Abstract 13142: Combined Treatment With Dapagliflozin and Exenatide is More Cardioprotective Than Either Agent Alone in a Non-Diabetic Mouse Model of Ischemia-Reperfusion Injury

Abstract

Introduction: Sodium-glucose cotransporter 2 inhibitors (SGLT2i) and glucagon-like peptide-1 receptor agonists (GLP-1RA) have individually shown cardiovascular benefits in patients with type 2 diabetes (T2D). SGLT2i also reduced events in patients with reduced ejection fraction heart failure, with or without T2D. However, it is not known whether the cardiovascular effects of SGLT2i and GLP-1RA are through shared or distinct mechanisms, and whether combining these agents would confer additive cardioprotection against ischemia-reperfusion injury (IRI) in the absence of diabetes.
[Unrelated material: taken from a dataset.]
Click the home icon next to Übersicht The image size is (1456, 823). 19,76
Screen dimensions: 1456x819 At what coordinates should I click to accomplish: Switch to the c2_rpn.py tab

Methods & Results: Non-diabetic male C56BL/6-J mice randomized to 7-d treatment with SGLT2i dapagliflozin (Dapa) and/or GLP-1RA exenatide (Ex-4) or vehicle-controls underwent IRI via 30-min left anterior descending (LAD) artery ligation. Analysis of late cardiac remodeling at d-28 post-IRI revealed preserved ejection fraction (EF) in mice treated with Dapa+Ex4 (50±2%; n=12, P<0.05) vs. vehicle-treated controls (36±3; n=11, P<0.05), whereas treatment with Dapa- and Ex-4-alone showed no such benefit. These improvements in LV function were associated with reduced infarct size (%LV) in mice treated with Dapa+Ex4 (17±3; n=8, P<0.001) and Ex-4-alone (29±3; n=10, P<0.05) vs. vehicle-control (44±5; n=10). Metabolome and merged proteome+phosphoproteome analyses revealed systemic and myocardial metabolic modulation following 7-d Dapa+Ex-4 treatment, with distinct enrichment of mitochondrial electron transport chain pathways. Cardiomyocytes isolated from mice treated in vivo for 7-d also showed enhanced aerobic respiration as measured by oxygen consumption rate (OCR;17.6±1.7 pmol/min/μg protein; n=4 mice) compared Dapa- (8.9±0.8; n=3, P<0.001), Ex-4-alone (11.4±0.9; n=3, P<0.01) and vehicle-treated controls (9.5±0.6; n=5, P<0.001). Conclusions: Combined therapy with SGLT2i+GLP-1RA in non-diabetic mice better prevented late cardiac remodeling after IRI compared to either agent alone or vehicle controls. These findings provide rationale for the combined use of these agents in a condition (IRI) for which there remains no approved therapy, and implicate metabolic modulation as a cardioprotective strategy in the absence of diabetes.